DATA section start
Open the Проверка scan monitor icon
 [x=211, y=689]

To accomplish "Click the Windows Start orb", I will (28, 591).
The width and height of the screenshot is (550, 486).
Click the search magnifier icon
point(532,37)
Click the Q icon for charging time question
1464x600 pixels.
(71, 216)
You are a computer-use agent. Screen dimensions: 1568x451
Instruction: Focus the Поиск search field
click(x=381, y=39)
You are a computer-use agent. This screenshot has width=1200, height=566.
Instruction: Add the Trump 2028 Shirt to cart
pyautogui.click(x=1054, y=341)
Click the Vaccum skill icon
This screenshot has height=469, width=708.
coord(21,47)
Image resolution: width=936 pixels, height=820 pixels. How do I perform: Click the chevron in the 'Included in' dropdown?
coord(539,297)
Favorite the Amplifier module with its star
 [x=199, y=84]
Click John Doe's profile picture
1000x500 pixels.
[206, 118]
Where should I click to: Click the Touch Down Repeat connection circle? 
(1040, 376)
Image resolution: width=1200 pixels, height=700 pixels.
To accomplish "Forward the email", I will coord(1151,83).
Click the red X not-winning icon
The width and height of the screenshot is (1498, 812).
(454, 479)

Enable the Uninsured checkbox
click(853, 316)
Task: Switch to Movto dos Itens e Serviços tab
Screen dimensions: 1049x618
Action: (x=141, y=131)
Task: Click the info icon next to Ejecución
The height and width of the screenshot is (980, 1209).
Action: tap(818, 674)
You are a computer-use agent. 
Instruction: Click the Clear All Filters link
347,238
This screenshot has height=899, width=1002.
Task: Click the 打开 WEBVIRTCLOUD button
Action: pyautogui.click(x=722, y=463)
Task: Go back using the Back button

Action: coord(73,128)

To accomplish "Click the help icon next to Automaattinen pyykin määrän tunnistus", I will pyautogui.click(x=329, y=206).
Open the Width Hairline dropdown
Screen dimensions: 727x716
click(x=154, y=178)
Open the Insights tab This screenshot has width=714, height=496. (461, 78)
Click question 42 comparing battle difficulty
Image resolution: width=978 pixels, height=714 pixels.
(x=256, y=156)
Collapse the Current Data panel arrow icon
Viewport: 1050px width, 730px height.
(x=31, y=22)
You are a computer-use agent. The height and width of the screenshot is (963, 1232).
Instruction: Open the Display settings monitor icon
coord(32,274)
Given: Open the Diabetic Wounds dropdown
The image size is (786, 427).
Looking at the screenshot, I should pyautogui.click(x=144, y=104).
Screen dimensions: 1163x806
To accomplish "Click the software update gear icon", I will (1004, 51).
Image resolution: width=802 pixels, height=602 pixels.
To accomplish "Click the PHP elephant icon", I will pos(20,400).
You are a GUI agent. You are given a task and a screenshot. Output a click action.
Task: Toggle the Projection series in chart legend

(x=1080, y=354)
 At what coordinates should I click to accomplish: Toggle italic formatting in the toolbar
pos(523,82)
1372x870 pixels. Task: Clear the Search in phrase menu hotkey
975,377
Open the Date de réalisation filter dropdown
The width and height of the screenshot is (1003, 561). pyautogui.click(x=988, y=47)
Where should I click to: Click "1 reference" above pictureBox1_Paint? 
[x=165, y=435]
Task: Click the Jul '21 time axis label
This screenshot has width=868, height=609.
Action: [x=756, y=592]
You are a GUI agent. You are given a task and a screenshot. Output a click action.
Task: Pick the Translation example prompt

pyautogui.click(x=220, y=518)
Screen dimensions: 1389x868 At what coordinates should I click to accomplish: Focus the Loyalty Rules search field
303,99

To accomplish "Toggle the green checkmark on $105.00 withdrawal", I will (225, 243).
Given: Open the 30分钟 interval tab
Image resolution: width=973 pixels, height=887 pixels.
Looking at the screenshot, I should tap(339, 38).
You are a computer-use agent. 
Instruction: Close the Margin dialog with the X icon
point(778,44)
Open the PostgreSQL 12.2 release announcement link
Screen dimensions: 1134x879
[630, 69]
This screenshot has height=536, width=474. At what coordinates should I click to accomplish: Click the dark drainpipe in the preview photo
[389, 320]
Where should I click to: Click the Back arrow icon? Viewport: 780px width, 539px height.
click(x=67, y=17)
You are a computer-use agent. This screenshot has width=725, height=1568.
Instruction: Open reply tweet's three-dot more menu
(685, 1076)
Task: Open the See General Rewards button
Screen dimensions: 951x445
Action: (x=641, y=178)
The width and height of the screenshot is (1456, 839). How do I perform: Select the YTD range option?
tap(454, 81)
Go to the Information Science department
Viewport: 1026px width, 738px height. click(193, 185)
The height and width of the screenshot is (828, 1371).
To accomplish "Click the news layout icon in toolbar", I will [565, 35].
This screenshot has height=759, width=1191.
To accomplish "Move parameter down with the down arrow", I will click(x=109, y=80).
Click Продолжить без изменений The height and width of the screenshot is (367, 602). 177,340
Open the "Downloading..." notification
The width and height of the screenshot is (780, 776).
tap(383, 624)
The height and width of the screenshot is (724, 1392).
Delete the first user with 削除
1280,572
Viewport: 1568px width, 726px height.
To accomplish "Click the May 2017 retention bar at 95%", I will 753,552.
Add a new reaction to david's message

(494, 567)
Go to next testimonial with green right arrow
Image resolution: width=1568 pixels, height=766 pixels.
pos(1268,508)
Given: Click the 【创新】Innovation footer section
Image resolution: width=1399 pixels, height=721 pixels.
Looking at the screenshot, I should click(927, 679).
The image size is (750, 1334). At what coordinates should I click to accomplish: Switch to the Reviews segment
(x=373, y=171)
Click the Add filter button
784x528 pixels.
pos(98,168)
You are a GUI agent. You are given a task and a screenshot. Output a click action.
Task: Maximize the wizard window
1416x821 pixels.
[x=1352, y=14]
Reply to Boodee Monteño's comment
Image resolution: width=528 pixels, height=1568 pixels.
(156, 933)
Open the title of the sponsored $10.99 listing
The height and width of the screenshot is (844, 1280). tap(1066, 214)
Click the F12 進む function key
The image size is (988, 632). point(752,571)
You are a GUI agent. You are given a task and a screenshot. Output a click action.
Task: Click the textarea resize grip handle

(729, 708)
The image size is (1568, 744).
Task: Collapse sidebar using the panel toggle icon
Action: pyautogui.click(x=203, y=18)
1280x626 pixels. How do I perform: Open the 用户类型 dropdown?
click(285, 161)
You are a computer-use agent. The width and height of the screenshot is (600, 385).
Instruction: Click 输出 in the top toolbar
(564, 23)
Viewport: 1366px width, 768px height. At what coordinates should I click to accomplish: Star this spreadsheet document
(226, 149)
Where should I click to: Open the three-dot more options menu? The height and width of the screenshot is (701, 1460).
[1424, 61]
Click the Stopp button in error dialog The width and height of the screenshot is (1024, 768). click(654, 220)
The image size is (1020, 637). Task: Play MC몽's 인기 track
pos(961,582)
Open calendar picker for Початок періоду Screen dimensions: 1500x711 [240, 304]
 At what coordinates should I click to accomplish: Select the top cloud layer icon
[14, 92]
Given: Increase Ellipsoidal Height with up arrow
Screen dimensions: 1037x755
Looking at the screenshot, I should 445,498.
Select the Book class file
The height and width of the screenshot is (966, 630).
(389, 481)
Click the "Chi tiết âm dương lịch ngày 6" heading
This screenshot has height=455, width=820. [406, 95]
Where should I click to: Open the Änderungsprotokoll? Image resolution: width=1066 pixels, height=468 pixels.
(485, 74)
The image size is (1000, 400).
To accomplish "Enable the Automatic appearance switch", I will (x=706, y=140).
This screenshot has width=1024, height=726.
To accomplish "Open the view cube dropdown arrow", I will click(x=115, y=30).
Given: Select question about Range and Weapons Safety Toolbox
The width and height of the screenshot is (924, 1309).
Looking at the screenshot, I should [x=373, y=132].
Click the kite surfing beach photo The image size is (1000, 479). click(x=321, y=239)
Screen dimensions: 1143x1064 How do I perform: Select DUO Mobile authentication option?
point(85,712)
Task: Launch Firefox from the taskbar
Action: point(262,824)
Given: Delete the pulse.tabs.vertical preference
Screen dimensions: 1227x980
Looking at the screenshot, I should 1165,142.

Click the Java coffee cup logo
DATA section end
**THE PROBLEM**
Work out how many lines in the records above contain the word "next". State only that number.

**EXERCISE RESULT**
3